— start Data extract —
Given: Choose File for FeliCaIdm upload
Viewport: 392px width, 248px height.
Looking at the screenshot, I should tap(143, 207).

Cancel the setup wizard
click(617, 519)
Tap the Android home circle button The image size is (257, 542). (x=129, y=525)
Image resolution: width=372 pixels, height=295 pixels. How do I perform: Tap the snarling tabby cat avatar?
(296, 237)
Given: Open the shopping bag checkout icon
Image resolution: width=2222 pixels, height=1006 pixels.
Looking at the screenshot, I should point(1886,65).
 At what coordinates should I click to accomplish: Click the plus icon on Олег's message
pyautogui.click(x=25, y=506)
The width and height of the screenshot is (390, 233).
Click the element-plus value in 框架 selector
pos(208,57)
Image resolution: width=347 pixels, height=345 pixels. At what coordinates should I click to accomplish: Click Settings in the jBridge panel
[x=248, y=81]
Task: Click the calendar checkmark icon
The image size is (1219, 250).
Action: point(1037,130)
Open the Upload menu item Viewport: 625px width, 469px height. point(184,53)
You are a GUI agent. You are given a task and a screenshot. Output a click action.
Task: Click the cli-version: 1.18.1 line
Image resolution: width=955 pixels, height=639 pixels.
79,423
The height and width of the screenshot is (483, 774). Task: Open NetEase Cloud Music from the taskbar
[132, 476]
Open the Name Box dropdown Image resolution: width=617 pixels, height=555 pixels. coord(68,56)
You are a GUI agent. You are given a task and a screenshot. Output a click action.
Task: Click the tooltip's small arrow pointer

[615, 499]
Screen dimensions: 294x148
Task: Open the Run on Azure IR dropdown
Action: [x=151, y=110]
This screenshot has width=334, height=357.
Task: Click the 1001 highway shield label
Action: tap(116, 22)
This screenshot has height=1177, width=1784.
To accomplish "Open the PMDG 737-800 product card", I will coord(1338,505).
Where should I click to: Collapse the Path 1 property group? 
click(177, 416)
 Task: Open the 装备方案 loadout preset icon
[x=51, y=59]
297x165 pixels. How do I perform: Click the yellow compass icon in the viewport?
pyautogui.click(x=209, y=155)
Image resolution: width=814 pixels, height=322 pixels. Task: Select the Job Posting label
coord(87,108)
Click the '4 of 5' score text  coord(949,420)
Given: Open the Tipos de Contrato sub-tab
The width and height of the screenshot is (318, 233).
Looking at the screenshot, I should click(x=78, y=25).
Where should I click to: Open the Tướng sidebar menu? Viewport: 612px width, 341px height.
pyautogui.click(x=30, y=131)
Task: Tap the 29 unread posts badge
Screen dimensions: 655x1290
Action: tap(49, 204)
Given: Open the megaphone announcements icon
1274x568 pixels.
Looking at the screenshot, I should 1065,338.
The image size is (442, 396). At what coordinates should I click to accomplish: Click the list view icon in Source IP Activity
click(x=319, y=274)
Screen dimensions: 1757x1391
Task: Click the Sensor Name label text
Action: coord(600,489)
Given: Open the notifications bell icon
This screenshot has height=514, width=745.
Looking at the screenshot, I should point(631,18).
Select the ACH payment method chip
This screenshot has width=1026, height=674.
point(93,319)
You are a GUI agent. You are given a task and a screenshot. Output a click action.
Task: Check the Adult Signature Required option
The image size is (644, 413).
— end Data extract —
### Task brief
Transcribe all of the material above line for line, with no changes.

### Expected answer
Given: Choose File for FeliCaIdm upload
Viewport: 392px width, 248px height.
Looking at the screenshot, I should tap(143, 207).

Cancel the setup wizard
click(617, 519)
Tap the Android home circle button The image size is (257, 542). (x=129, y=525)
Image resolution: width=372 pixels, height=295 pixels. How do I perform: Tap the snarling tabby cat avatar?
(296, 237)
Given: Open the shopping bag checkout icon
Image resolution: width=2222 pixels, height=1006 pixels.
Looking at the screenshot, I should point(1886,65).
 At what coordinates should I click to accomplish: Click the plus icon on Олег's message
pyautogui.click(x=25, y=506)
The width and height of the screenshot is (390, 233).
Click the element-plus value in 框架 selector
pos(208,57)
Image resolution: width=347 pixels, height=345 pixels. At what coordinates should I click to accomplish: Click Settings in the jBridge panel
[x=248, y=81]
Task: Click the calendar checkmark icon
The image size is (1219, 250).
Action: point(1037,130)
Open the Upload menu item Viewport: 625px width, 469px height. point(184,53)
You are a GUI agent. You are given a task and a screenshot. Output a click action.
Task: Click the cli-version: 1.18.1 line
Image resolution: width=955 pixels, height=639 pixels.
79,423
The height and width of the screenshot is (483, 774). Task: Open NetEase Cloud Music from the taskbar
[132, 476]
Open the Name Box dropdown Image resolution: width=617 pixels, height=555 pixels. coord(68,56)
You are a GUI agent. You are given a task and a screenshot. Output a click action.
Task: Click the tooltip's small arrow pointer

[615, 499]
Screen dimensions: 294x148
Task: Open the Run on Azure IR dropdown
Action: [x=151, y=110]
This screenshot has width=334, height=357.
Task: Click the 1001 highway shield label
Action: tap(116, 22)
This screenshot has height=1177, width=1784.
To accomplish "Open the PMDG 737-800 product card", I will coord(1338,505).
Where should I click to: Collapse the Path 1 property group? 
click(177, 416)
 Task: Open the 装备方案 loadout preset icon
[x=51, y=59]
297x165 pixels. How do I perform: Click the yellow compass icon in the viewport?
pyautogui.click(x=209, y=155)
Image resolution: width=814 pixels, height=322 pixels. Task: Select the Job Posting label
coord(87,108)
Click the '4 of 5' score text  coord(949,420)
Given: Open the Tipos de Contrato sub-tab
The width and height of the screenshot is (318, 233).
Looking at the screenshot, I should click(x=78, y=25).
Where should I click to: Open the Tướng sidebar menu? Viewport: 612px width, 341px height.
pyautogui.click(x=30, y=131)
Task: Tap the 29 unread posts badge
Screen dimensions: 655x1290
Action: tap(49, 204)
Given: Open the megaphone announcements icon
1274x568 pixels.
Looking at the screenshot, I should 1065,338.
The image size is (442, 396). At what coordinates should I click to accomplish: Click the list view icon in Source IP Activity
click(x=319, y=274)
Screen dimensions: 1757x1391
Task: Click the Sensor Name label text
Action: coord(600,489)
Given: Open the notifications bell icon
This screenshot has height=514, width=745.
Looking at the screenshot, I should point(631,18).
Select the ACH payment method chip
This screenshot has width=1026, height=674.
point(93,319)
You are a GUI agent. You are given a task and a screenshot. Output a click action.
Task: Check the Adult Signature Required option
The image size is (644, 413).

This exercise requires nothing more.